■ **WORK TASK**
Each record should be set down again so that it matches the original exactly.

=== Section Start ===

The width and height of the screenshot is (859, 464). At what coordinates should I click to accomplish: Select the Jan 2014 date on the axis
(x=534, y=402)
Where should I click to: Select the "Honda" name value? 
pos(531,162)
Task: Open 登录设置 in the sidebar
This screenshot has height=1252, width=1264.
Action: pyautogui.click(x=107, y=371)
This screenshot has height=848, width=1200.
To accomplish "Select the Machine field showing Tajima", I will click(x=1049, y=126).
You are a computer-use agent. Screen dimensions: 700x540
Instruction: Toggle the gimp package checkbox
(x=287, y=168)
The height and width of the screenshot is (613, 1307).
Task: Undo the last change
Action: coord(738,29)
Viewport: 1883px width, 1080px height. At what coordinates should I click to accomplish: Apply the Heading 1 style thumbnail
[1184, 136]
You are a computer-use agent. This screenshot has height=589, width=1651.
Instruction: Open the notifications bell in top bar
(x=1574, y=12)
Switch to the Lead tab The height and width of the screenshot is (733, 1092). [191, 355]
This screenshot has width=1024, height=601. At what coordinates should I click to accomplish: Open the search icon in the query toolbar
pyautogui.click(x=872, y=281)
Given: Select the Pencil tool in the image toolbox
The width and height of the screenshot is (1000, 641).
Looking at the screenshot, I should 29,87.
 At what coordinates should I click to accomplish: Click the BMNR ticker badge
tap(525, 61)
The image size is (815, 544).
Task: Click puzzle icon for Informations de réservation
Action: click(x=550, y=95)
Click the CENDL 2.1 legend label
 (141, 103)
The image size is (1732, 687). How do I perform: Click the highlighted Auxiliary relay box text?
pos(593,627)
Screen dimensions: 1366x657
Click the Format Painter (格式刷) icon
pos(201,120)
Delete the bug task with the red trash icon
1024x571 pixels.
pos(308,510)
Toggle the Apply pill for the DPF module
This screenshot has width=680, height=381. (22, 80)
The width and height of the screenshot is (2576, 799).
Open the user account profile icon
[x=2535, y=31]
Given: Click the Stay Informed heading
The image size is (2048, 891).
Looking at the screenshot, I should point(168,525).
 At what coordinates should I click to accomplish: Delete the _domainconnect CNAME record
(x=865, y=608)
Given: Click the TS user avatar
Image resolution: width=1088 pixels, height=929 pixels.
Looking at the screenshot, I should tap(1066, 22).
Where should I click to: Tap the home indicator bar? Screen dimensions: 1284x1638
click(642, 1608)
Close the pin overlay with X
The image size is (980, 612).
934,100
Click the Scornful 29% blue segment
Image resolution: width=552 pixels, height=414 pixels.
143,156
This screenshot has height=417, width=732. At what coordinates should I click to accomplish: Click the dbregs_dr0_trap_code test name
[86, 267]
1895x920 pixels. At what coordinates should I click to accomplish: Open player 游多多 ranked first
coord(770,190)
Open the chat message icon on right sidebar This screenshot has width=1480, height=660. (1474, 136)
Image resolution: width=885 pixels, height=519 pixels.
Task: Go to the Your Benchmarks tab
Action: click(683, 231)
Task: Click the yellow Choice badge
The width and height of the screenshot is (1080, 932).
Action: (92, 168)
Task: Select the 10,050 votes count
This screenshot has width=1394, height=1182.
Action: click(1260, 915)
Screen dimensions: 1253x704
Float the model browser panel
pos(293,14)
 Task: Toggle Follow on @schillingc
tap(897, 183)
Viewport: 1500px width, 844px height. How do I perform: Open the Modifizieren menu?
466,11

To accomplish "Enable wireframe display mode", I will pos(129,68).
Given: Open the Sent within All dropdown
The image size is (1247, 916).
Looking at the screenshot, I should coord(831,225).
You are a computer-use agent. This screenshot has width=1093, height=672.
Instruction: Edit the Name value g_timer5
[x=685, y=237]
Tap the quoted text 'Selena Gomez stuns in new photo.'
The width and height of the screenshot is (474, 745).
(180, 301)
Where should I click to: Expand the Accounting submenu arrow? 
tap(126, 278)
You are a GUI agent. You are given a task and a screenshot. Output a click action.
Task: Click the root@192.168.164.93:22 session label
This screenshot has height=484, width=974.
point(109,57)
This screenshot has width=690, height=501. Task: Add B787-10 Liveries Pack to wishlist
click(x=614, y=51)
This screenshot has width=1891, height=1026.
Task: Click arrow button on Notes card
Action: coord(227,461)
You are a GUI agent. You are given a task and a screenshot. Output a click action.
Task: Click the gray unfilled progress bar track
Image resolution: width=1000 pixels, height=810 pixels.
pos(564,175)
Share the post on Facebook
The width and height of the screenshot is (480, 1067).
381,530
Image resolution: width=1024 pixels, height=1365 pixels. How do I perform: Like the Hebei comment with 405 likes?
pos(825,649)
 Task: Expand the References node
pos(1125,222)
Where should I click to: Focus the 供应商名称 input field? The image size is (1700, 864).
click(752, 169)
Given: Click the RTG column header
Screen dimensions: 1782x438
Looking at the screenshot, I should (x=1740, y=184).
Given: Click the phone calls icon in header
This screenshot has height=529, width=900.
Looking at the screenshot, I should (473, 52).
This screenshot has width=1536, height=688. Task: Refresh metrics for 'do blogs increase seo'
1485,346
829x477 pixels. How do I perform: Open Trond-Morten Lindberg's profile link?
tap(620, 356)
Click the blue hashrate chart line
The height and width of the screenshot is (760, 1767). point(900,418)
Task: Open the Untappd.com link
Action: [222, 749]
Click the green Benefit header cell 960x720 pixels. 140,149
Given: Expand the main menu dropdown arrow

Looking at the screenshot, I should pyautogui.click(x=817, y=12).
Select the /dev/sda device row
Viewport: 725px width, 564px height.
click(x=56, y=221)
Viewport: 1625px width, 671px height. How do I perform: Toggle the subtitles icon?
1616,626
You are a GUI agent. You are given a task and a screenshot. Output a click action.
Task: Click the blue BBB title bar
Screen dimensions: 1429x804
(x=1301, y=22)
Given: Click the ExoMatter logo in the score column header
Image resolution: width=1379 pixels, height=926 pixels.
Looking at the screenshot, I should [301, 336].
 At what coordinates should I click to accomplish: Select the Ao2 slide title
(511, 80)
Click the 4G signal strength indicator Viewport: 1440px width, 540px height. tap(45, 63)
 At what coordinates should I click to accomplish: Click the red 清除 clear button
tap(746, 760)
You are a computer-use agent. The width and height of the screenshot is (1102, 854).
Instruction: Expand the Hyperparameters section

=== Section End ===

■ **TASK RESPONSE**
The width and height of the screenshot is (859, 464). At what coordinates should I click to accomplish: Select the Jan 2014 date on the axis
(x=534, y=402)
Where should I click to: Select the "Honda" name value? 
pos(531,162)
Task: Open 登录设置 in the sidebar
This screenshot has height=1252, width=1264.
Action: pyautogui.click(x=107, y=371)
This screenshot has height=848, width=1200.
To accomplish "Select the Machine field showing Tajima", I will click(x=1049, y=126).
You are a computer-use agent. Screen dimensions: 700x540
Instruction: Toggle the gimp package checkbox
(x=287, y=168)
The height and width of the screenshot is (613, 1307).
Task: Undo the last change
Action: coord(738,29)
Viewport: 1883px width, 1080px height. At what coordinates should I click to accomplish: Apply the Heading 1 style thumbnail
[1184, 136]
You are a computer-use agent. This screenshot has height=589, width=1651.
Instruction: Open the notifications bell in top bar
(x=1574, y=12)
Switch to the Lead tab The height and width of the screenshot is (733, 1092). [191, 355]
This screenshot has width=1024, height=601. At what coordinates should I click to accomplish: Open the search icon in the query toolbar
pyautogui.click(x=872, y=281)
Given: Select the Pencil tool in the image toolbox
The width and height of the screenshot is (1000, 641).
Looking at the screenshot, I should 29,87.
 At what coordinates should I click to accomplish: Click the BMNR ticker badge
tap(525, 61)
The image size is (815, 544).
Task: Click puzzle icon for Informations de réservation
Action: click(x=550, y=95)
Click the CENDL 2.1 legend label
 (141, 103)
The image size is (1732, 687). How do I perform: Click the highlighted Auxiliary relay box text?
pos(593,627)
Screen dimensions: 1366x657
Click the Format Painter (格式刷) icon
pos(201,120)
Delete the bug task with the red trash icon
1024x571 pixels.
pos(308,510)
Toggle the Apply pill for the DPF module
This screenshot has width=680, height=381. (22, 80)
The width and height of the screenshot is (2576, 799).
Open the user account profile icon
[x=2535, y=31]
Given: Click the Stay Informed heading
The image size is (2048, 891).
Looking at the screenshot, I should point(168,525).
 At what coordinates should I click to accomplish: Delete the _domainconnect CNAME record
(x=865, y=608)
Given: Click the TS user avatar
Image resolution: width=1088 pixels, height=929 pixels.
Looking at the screenshot, I should tap(1066, 22).
Where should I click to: Tap the home indicator bar? Screen dimensions: 1284x1638
click(642, 1608)
Close the pin overlay with X
The image size is (980, 612).
934,100
Click the Scornful 29% blue segment
Image resolution: width=552 pixels, height=414 pixels.
143,156
This screenshot has height=417, width=732. At what coordinates should I click to accomplish: Click the dbregs_dr0_trap_code test name
[86, 267]
1895x920 pixels. At what coordinates should I click to accomplish: Open player 游多多 ranked first
coord(770,190)
Open the chat message icon on right sidebar This screenshot has width=1480, height=660. (1474, 136)
Image resolution: width=885 pixels, height=519 pixels.
Task: Go to the Your Benchmarks tab
Action: click(683, 231)
Task: Click the yellow Choice badge
The width and height of the screenshot is (1080, 932).
Action: (92, 168)
Task: Select the 10,050 votes count
This screenshot has width=1394, height=1182.
Action: click(1260, 915)
Screen dimensions: 1253x704
Float the model browser panel
pos(293,14)
 Task: Toggle Follow on @schillingc
tap(897, 183)
Viewport: 1500px width, 844px height. How do I perform: Open the Modifizieren menu?
466,11

To accomplish "Enable wireframe display mode", I will pos(129,68).
Given: Open the Sent within All dropdown
The image size is (1247, 916).
Looking at the screenshot, I should coord(831,225).
You are a computer-use agent. This screenshot has width=1093, height=672.
Instruction: Edit the Name value g_timer5
[x=685, y=237]
Tap the quoted text 'Selena Gomez stuns in new photo.'
The width and height of the screenshot is (474, 745).
(180, 301)
Where should I click to: Expand the Accounting submenu arrow? 
tap(126, 278)
You are a GUI agent. You are given a task and a screenshot. Output a click action.
Task: Click the root@192.168.164.93:22 session label
This screenshot has height=484, width=974.
point(109,57)
This screenshot has width=690, height=501. Task: Add B787-10 Liveries Pack to wishlist
click(x=614, y=51)
This screenshot has width=1891, height=1026.
Task: Click arrow button on Notes card
Action: coord(227,461)
You are a GUI agent. You are given a task and a screenshot. Output a click action.
Task: Click the gray unfilled progress bar track
Image resolution: width=1000 pixels, height=810 pixels.
pos(564,175)
Share the post on Facebook
The width and height of the screenshot is (480, 1067).
381,530
Image resolution: width=1024 pixels, height=1365 pixels. How do I perform: Like the Hebei comment with 405 likes?
pos(825,649)
 Task: Expand the References node
pos(1125,222)
Where should I click to: Focus the 供应商名称 input field? The image size is (1700, 864).
click(752, 169)
Given: Click the RTG column header
Screen dimensions: 1782x438
Looking at the screenshot, I should (x=1740, y=184).
Given: Click the phone calls icon in header
This screenshot has height=529, width=900.
Looking at the screenshot, I should (473, 52).
This screenshot has width=1536, height=688. Task: Refresh metrics for 'do blogs increase seo'
1485,346
829x477 pixels. How do I perform: Open Trond-Morten Lindberg's profile link?
tap(620, 356)
Click the blue hashrate chart line
The height and width of the screenshot is (760, 1767). point(900,418)
Task: Open the Untappd.com link
Action: [222, 749]
Click the green Benefit header cell 960x720 pixels. 140,149
Given: Expand the main menu dropdown arrow

Looking at the screenshot, I should pyautogui.click(x=817, y=12).
Select the /dev/sda device row
Viewport: 725px width, 564px height.
click(x=56, y=221)
Viewport: 1625px width, 671px height. How do I perform: Toggle the subtitles icon?
1616,626
You are a GUI agent. You are given a task and a screenshot. Output a click action.
Task: Click the blue BBB title bar
Screen dimensions: 1429x804
(x=1301, y=22)
Given: Click the ExoMatter logo in the score column header
Image resolution: width=1379 pixels, height=926 pixels.
Looking at the screenshot, I should [301, 336].
 At what coordinates should I click to accomplish: Select the Ao2 slide title
(511, 80)
Click the 4G signal strength indicator Viewport: 1440px width, 540px height. tap(45, 63)
 At what coordinates should I click to accomplish: Click the red 清除 clear button
tap(746, 760)
You are a computer-use agent. The width and height of the screenshot is (1102, 854).
Instruction: Expand the Hyperparameters section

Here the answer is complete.